About this exercise: Your answer is the lines below, exactly, from the one that contains "Where should I click to: Set" through the one that contains "Open the Grace Period calendar picker", both included.

Data excerpts:
%%
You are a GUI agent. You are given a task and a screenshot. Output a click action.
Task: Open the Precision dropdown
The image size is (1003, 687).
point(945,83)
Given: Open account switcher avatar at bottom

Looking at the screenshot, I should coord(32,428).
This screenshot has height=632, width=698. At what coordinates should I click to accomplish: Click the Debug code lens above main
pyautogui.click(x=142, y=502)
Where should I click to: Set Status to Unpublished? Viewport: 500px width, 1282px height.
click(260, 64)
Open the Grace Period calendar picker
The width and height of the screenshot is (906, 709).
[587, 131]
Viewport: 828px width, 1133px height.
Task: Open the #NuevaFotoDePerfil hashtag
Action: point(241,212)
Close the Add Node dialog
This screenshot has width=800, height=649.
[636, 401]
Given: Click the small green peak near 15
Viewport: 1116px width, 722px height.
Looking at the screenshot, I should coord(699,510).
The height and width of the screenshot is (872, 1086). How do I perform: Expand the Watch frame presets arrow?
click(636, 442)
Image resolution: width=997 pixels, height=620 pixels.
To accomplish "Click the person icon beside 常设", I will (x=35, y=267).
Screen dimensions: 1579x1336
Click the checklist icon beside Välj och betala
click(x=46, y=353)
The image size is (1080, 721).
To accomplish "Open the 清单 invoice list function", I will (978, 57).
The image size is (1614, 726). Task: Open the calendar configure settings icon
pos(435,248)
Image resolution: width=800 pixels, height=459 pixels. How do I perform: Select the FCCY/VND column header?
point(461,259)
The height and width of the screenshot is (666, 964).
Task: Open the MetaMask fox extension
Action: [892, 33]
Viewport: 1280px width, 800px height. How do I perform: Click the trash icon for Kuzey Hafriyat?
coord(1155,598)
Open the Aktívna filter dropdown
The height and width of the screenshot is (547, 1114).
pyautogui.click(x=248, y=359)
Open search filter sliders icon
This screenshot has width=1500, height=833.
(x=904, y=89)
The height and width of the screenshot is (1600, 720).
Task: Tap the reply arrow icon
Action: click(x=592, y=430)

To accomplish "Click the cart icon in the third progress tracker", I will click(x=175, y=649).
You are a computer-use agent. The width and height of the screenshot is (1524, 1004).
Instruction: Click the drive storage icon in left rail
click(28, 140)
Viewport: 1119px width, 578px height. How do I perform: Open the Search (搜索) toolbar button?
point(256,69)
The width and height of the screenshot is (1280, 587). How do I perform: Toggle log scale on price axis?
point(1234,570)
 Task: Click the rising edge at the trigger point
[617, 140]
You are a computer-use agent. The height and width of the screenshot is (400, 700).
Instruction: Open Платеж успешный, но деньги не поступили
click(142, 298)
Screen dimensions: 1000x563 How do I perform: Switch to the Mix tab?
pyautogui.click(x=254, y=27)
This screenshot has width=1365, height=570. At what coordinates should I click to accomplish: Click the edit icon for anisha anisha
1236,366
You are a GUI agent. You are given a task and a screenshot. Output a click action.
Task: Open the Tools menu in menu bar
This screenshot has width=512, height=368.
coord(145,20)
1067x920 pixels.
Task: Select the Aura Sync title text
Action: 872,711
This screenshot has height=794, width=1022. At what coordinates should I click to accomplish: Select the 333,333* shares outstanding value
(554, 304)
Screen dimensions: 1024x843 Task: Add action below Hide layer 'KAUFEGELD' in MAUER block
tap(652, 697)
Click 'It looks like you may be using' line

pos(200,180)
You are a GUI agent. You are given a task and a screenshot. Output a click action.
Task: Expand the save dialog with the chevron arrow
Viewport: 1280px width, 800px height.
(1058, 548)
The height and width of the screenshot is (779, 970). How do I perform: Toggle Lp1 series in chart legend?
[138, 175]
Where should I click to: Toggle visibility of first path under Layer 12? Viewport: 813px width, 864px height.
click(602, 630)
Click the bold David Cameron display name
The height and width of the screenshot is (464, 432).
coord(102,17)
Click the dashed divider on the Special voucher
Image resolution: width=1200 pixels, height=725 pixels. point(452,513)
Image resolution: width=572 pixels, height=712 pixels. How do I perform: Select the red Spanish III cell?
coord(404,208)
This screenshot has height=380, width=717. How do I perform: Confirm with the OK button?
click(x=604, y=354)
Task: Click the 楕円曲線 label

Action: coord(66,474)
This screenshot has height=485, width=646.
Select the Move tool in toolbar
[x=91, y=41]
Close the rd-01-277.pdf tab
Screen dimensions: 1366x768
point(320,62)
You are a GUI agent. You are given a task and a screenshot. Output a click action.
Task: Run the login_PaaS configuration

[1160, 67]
%%
Task solution:
Where should I click to: Set Status to Unpublished? Viewport: 500px width, 1282px height.
click(260, 64)
Open the Grace Period calendar picker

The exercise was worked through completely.